El día 8 de marzo por la mañana fui en coche al banco en un pueblo de nuestra provincia. Un día soleado. Coincidió que justo delante del banco se concentró un grupo numeroso de mujeres—y algún hombre—para leer un comunicado con motivo del Día Internacional de la Mujer. Me quedé hasta que se terminó la lectura del manifiesto. Cuando me dirigía al lugar donde tenía aparcado el coche, pasé delante de un grupo de jubilados, una docena, todos hombres, con sus gorras y sus garrotes, sentados en unas sillas delante de la puerta de un bar. Habían presenciado el acto de las mujeres desde un lugar privilegiado.
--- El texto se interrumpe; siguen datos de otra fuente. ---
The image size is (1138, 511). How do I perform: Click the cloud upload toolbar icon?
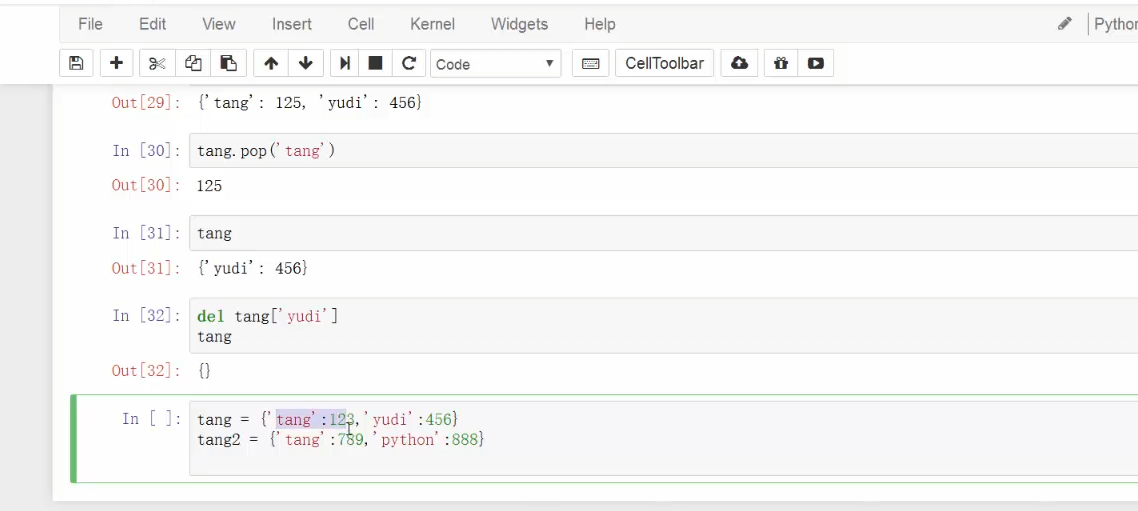[x=739, y=64]
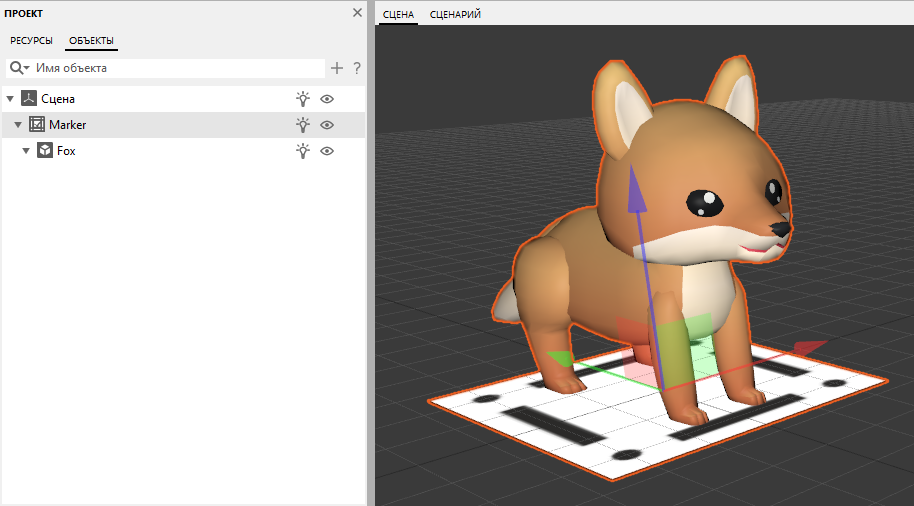The image size is (914, 506).
Task: Open the СЦЕНАРИЙ tab
Action: pyautogui.click(x=455, y=15)
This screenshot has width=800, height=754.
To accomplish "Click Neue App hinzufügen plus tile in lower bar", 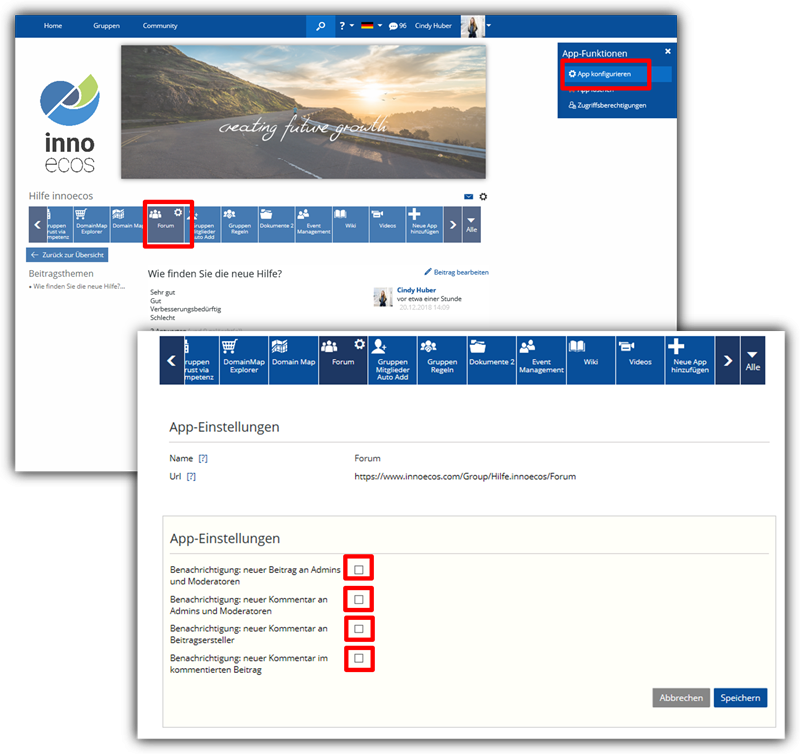I will (690, 360).
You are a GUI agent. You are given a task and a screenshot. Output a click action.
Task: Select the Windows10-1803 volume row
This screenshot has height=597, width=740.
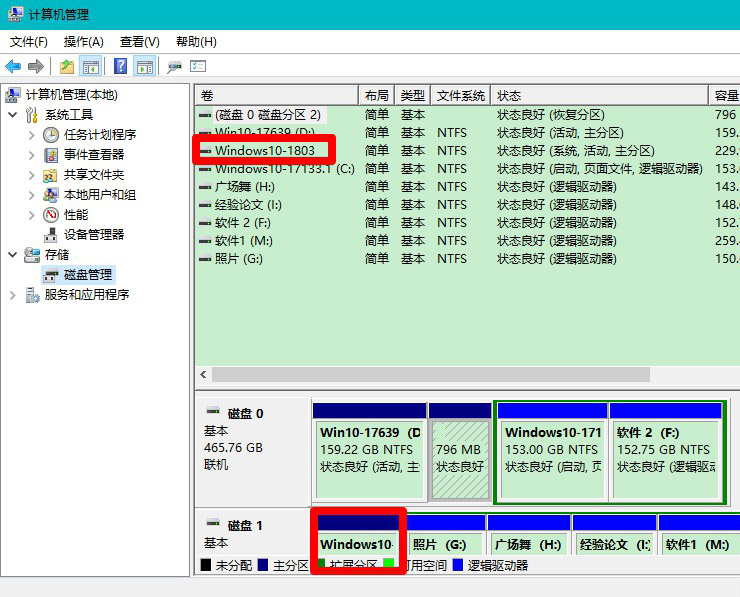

Mientras caminaba, escuché cómo un jubilado comentaba: “Ahora dicen que quieren mandar las mujeres”; y otro añadía: “¿Aún más?” Risas. Esta anécdota, que hemos  repetido cientos de veces los hombres en las barras de los bares, refleja las coartadas que nos buscamos para enmascarar nuestra situación de privilegio. La realidad es que los jubilados se pueden pegar toda la tarde sentados en una silla jugando al guiñote y tomando carajillos, pero mujeres se ven muy pocas. Las jubiladas van a las charlas, al club de lectura, pero no toda la tarde sino solamente el tiempo que dura el acto. La realidad es que en la familia—en la mía también—la  madre, además de  trabajar fuera, lo hacía en la casa y cocinaba, limpiaba, lavaba y planchaba; y el  padre era el que controlaba el dinero, decidía si los ahorros se metían a plazo fijo o se invertían en acciones, si se compraba una televisión, una lavadora o una olla express. A la mujer la habían educado a aceptar esa función de subordinación. Aún recuerdo cuando vivía en Zaragoza, ya casado, y salí a la terraza a tender la ropa. Mi madre, que estaba de visita, me vio y me quitó el cesto a la vez que me decía que no debía tender la ropa porque me iban a ver los vecinos. Tampoco me las quiero dar de hombre ejemplar, porque yo nunca compartí las tareas del hogar al cincuenta por ciento. Ni siquiera al veinte. No sabía ni freír un huevo, ni planchar una camisa ni si la lavadora mordía al meter la ropa dentro. Ahora sé cocinar, me plancho la ropa y manejo la lavadora, la batidora y el horno como un profesional. Pero claro, vivo solo.